Marian Nicholson, directora de la Asociación de Virus del Herpes, ha vivido con herpes durante más de tres décadas y afirmó que la comprensión pública no ha estado a la altura del conocimiento médico.
«Hay muchísimo miedo innecesario», dijo.
Afirmó creer que el estigma que se remonta a las campañas de salud pública de la década de 1980 sigue influyendo en las actitudes actuales.
«La gente piensa que es un castigo, pero no lo es.»
Según explicó, muchas personas desconocen que el herpes labial y el herpes genital son causados por el virus del herpes simple, y que el sexo oral es una vía común de transmisión.
«El virus no sabe dónde está. Si alguien tiene herpes labial y practica sexo oral, el virus puede transmitirse a los genitales.»
Según ella, el herpes genital es una afección cutánea que se puede controlar en la mayoría de las personas.
Muchas personas nunca desarrollan síntomas, mientras que quienes sufren brotes recurrentes a menudo pueden controlarlos con medicamentos antivirales y cambios en el estilo de vida.
«Solo una de cada tres personas se dará cuenta de que la ha contraído. Dos de cada tres la contraen de forma tan leve que ni siquiera se dan cuenta.»
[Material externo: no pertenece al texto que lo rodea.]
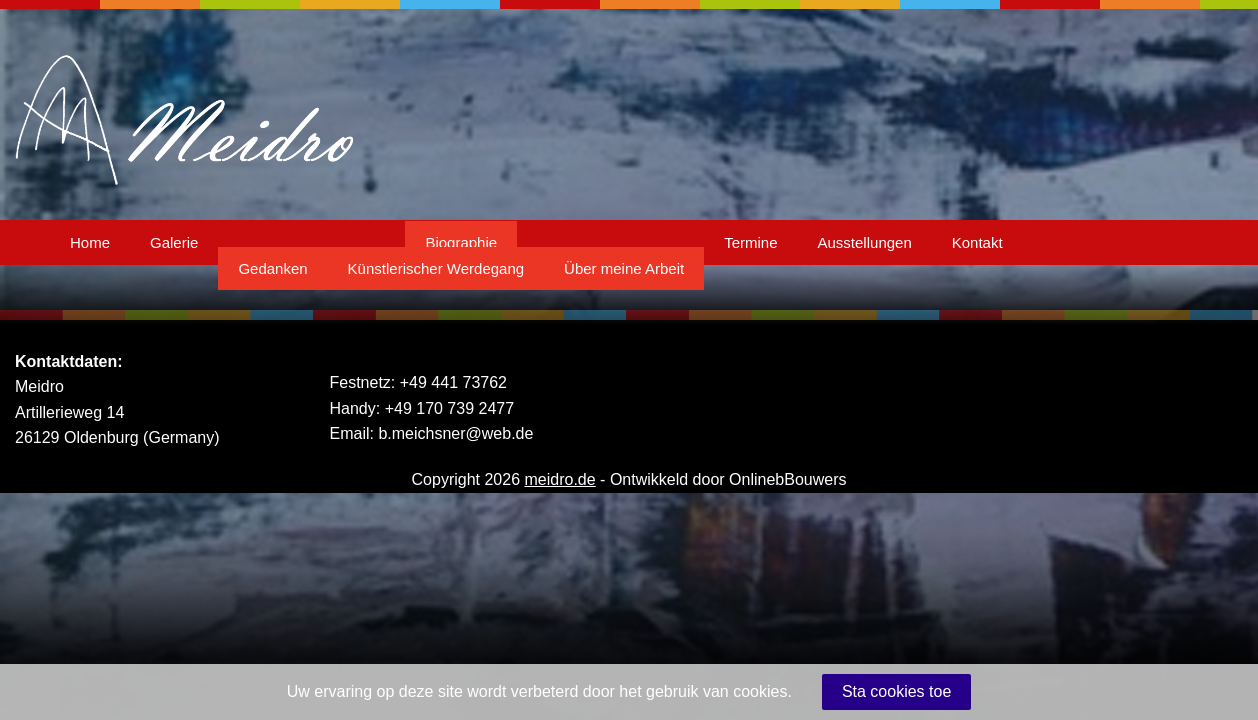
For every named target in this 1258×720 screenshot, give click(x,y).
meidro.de (560, 479)
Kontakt (977, 242)
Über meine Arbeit (624, 268)
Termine (750, 242)
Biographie (461, 242)
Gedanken (272, 268)
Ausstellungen (865, 242)
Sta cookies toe (896, 691)
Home (90, 242)
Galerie (174, 242)
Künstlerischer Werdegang (436, 268)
La Dra. Olwen Williams, presidenta de la organización benéfica contra el VIH Fast Track Cymru y exconsultora en salud sexual y VIH, dijo que las personas con herpes genital deberían poder tener relaciones sexuales, pero se les aconseja no tener relaciones sexuales mientras estén sufriendo un brote activo.
Ella dijo: «En realidad, es bastante incómodo tener relaciones sexuales en ese momento, pero también existe el riesgo de una transmisión posterior debido a la eliminación del virus en ese momento».
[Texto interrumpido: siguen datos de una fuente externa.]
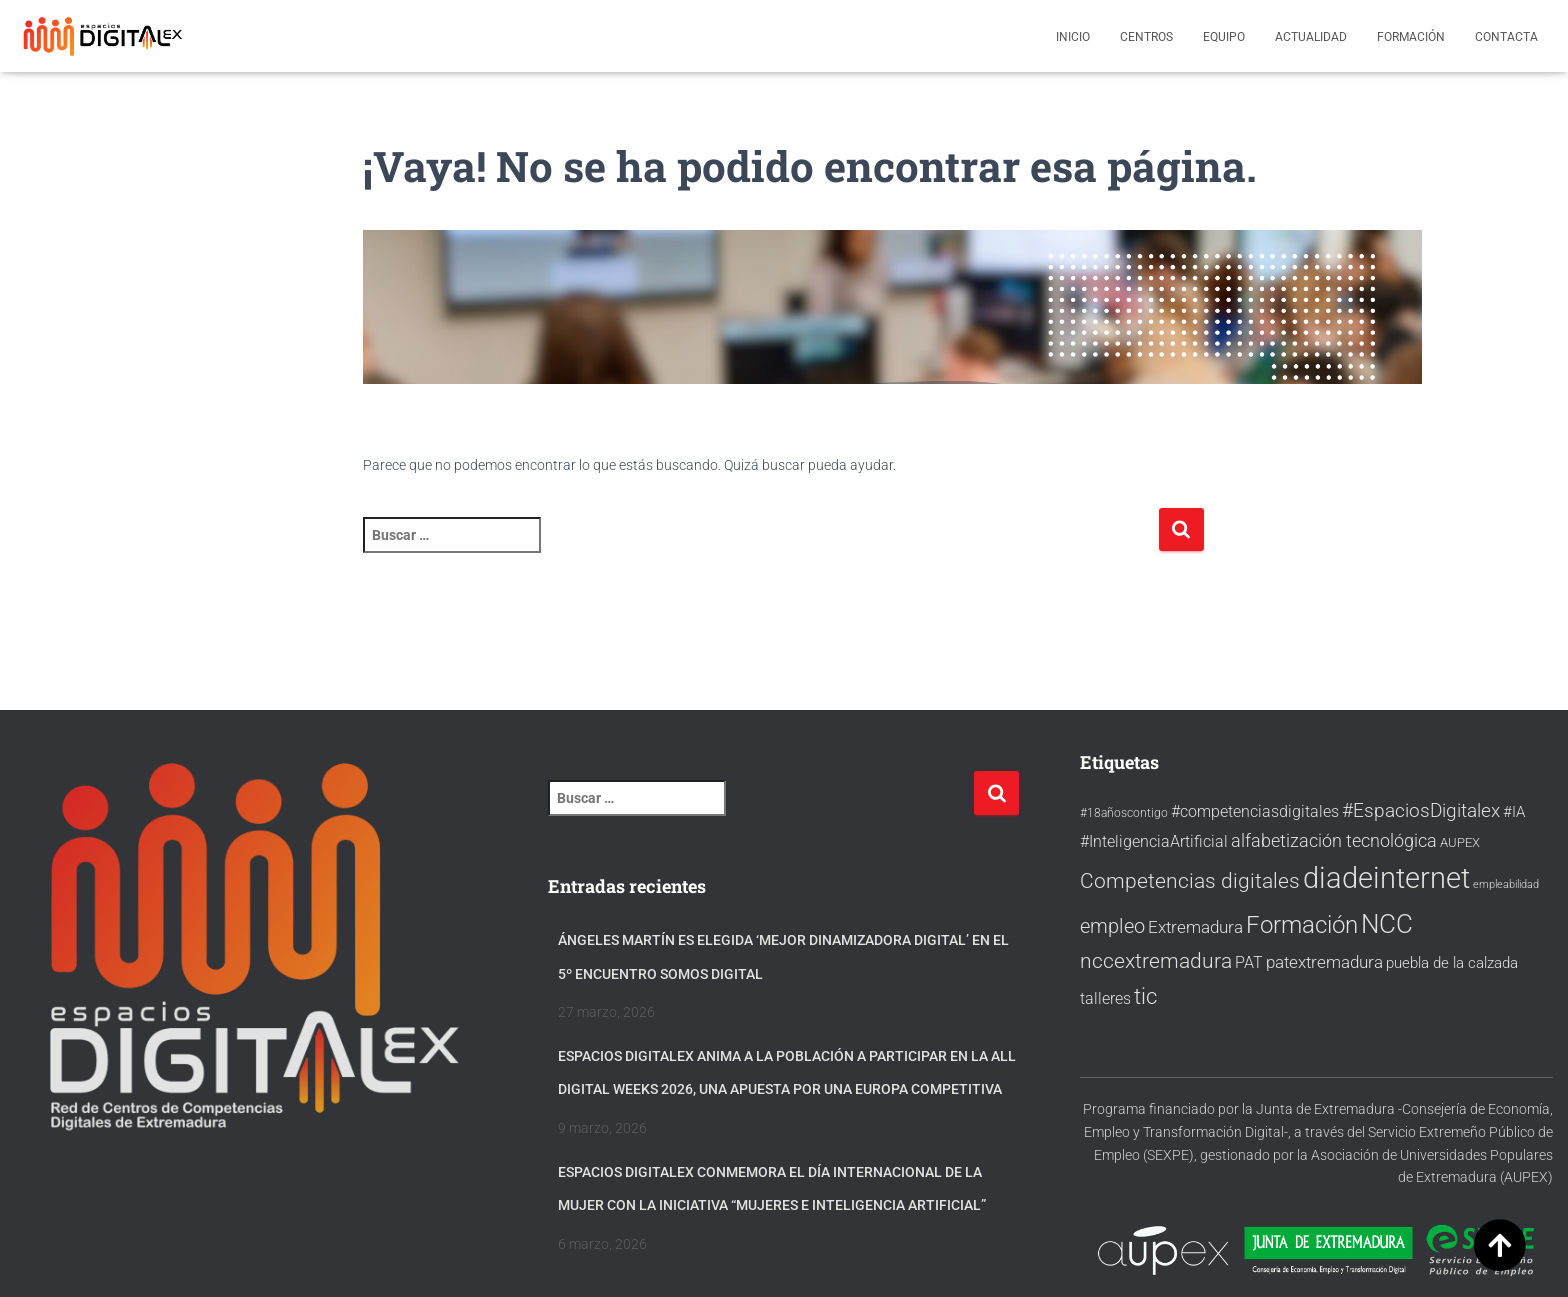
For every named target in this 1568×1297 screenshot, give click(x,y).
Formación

Los médicos creen que el número real de personas que viven con herpes genital podría ser mucho mayor de lo que sugieren las estadísticas.
Si bien en Gales es posible realizarse pruebas caseras para algunas infecciones de transmisión sexual (ITS), no se realizan pruebas para el herpes genital. Para ello, es necesario acudir a una clínica de salud sexual.
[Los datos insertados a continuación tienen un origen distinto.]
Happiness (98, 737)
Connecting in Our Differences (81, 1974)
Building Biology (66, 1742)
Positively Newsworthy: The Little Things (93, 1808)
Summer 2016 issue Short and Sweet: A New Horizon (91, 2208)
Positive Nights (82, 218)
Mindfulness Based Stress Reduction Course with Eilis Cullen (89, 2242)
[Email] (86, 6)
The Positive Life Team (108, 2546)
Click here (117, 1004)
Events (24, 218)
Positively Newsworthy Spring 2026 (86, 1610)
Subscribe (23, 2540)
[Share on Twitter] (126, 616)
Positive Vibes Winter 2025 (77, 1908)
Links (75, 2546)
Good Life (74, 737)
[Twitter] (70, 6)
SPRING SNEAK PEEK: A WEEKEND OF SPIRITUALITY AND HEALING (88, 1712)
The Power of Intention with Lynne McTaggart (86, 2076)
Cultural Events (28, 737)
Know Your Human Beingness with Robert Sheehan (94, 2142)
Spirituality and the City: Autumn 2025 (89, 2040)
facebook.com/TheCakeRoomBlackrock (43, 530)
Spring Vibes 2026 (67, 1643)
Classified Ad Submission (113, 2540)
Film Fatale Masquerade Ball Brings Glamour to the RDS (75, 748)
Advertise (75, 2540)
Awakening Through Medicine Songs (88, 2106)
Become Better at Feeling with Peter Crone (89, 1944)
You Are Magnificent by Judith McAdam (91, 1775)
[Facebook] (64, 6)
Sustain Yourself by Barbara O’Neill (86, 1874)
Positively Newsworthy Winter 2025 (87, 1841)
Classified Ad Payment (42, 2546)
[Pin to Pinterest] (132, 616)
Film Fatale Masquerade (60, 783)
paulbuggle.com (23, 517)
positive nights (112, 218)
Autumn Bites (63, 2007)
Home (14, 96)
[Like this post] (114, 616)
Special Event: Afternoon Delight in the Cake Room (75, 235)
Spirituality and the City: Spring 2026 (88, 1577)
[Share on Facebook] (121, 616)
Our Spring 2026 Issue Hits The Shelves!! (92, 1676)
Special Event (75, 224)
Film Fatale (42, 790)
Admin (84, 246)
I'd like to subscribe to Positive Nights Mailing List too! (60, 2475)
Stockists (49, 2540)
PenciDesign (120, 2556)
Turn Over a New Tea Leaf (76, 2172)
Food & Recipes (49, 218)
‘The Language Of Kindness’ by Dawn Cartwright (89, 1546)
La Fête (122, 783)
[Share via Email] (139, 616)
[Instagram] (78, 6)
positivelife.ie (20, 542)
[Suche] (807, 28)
Williams afirmó que muchas personas nunca se someten a las pruebas, mientras que otras pierden el breve período de tiempo necesario para obtener el diagnóstico más preciso.
«Sabemos que probablemente hay una subnotificación», dijo.
«Muchas personas que tienen el virus nunca se habrán hecho la prueba, y en algunos casos el resultado será negativo aunque tengan el virus.»
Dijo que la gente debería buscar atención médica tan pronto como aparezcan los síntomas, ya que la prueba de hisopado es más efectiva dentro de las 48 horas aproximadamente, pero agregó que acceder a las clínicas era un desafío.
«Lo que no hemos visto es ningún aumento de la inversión ni una expansión de la capacidad física real dentro de las clínicas», dijo.
«Tenemos una población creciente que necesita servicios y están sufriendo retrasos para acceder a ellos.»
El gobierno galés afirmó que la prevención de enfermedades era «una prioridad clave» y que había nombrado a un ministro de salud pública y preventiva.
Un portavoz añadió: «Estamos evaluando las necesidades de nuestra población en relación con la prevención, las pruebas y el tratamiento de las ITS y el VIH para mejorar los servicios de salud sexual en todo Gales».